I was wrong – Jonas Savimbi was a sexual predator and a ruthless, evil, murderous tyrant

I was wrong – Jonas Savimbi was a sexual predator and a ruthless, evil, murderous tyrant

More than 30 years after writing a sympathetic biography of Unita leader Jonas Savimbi, veteran foreign correspondent Fred Bridgland sets the record straight in his new book, The Guerrilla and the Journalist – Exploring the Murderous Legacy of Jonas Savimbi. It now emerges, he writes, that Savimbi was a manipulative and paranoid tyrant prepared to kill anyone he viewed as a threat to his power. It is published by Delta Books, an imprint of Jonathan Ball Publishers.

In September 1988, Tito Chingunji, at the time Unita’s foreign secretary in the United States, phoned and asked me to fly to Washington: he needed to talk to me urgently. I asked what this was about. He said he could not explain by phone.

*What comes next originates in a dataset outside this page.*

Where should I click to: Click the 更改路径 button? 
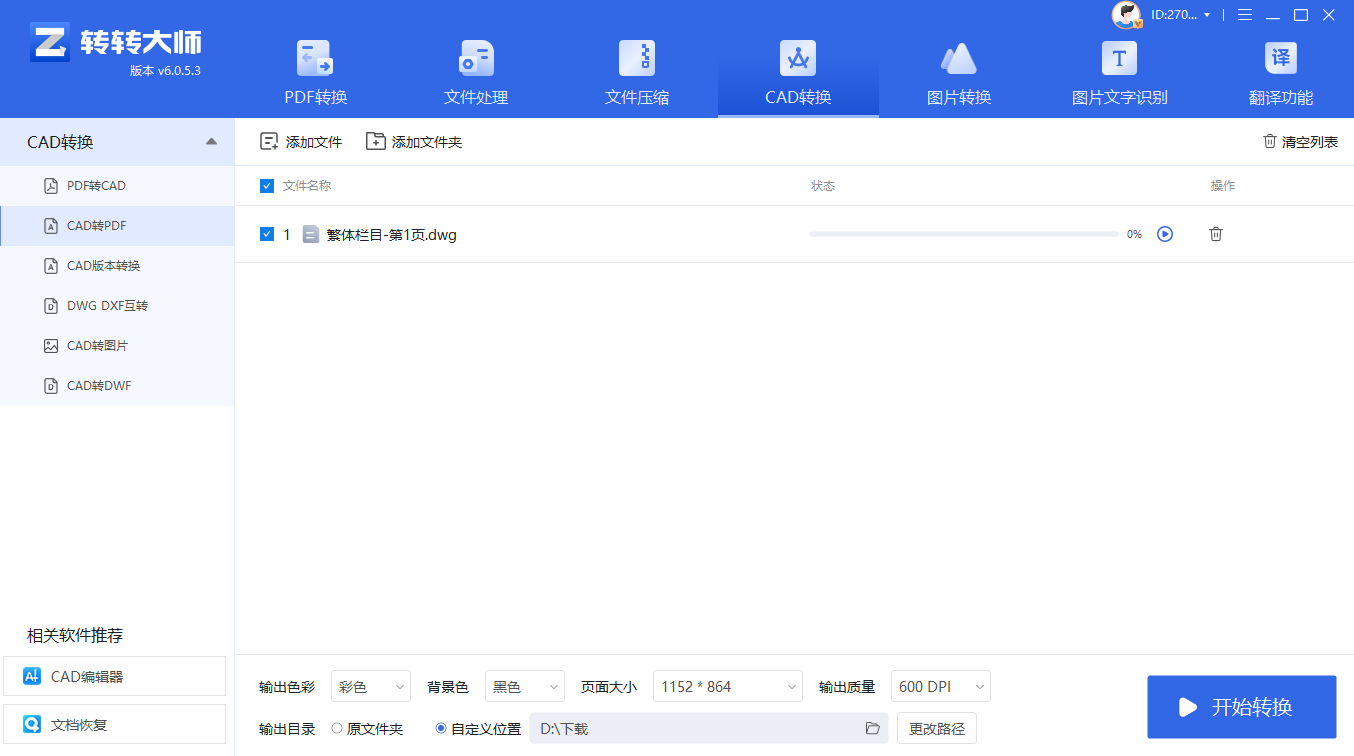coord(936,728)
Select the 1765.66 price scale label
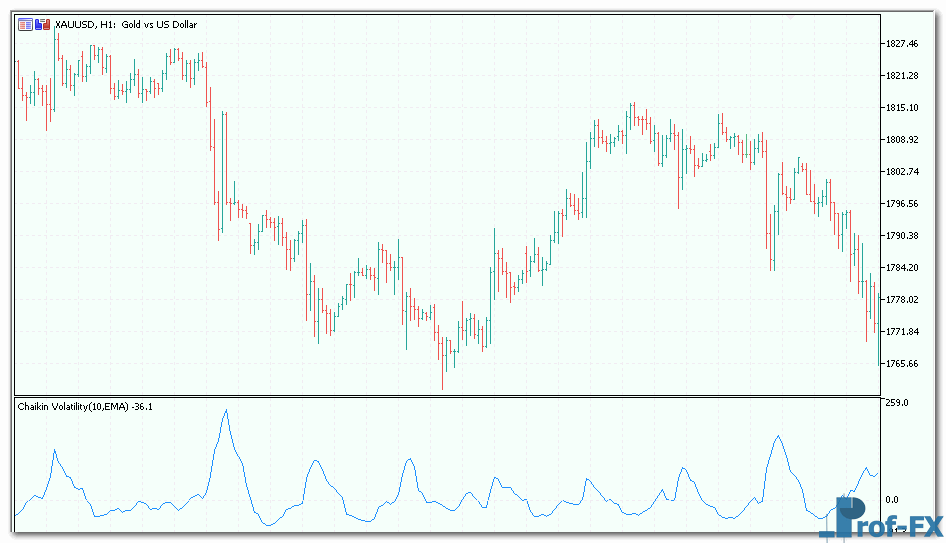This screenshot has width=946, height=543. [x=901, y=364]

I said impatiently that I was not in the habit of just jumping on planes to make 12,000km transatlantic return journeys for casual chats with pals.

He said I must come. There was an unusual edge of anxiety in the voice of a man who nearly always exuded calm and whose courage, intelligence and kindness I had come to value greatly. “Let me ask you this,” I said. “Is this a matter of life or death?”


“You’re serious?”


Mystified but deeply concerned about my friend, I flew to Washington.

Nothing before in the 13 years I had known Tito prepared me for the horror of what he related to me that late summer in my room in the downtown Vista Hotel. Everything was surreal, beginning with big placards in the hotel foyer publicly advertising the US Secret Service annual convention.

My relationship with Tito had already tugged my life, and the lives of my wife and three daughters, in completely unforeseen and hugely challenging directions. Now, in the US capital, Tito added a terrifying twist to the story.

“There are things I need to tell you I have never told you before,” he began. “You need to know them because there are things that might now happen that you would otherwise not understand. And I need to tell you because your family has loved me and because you are a man who understands Africa.”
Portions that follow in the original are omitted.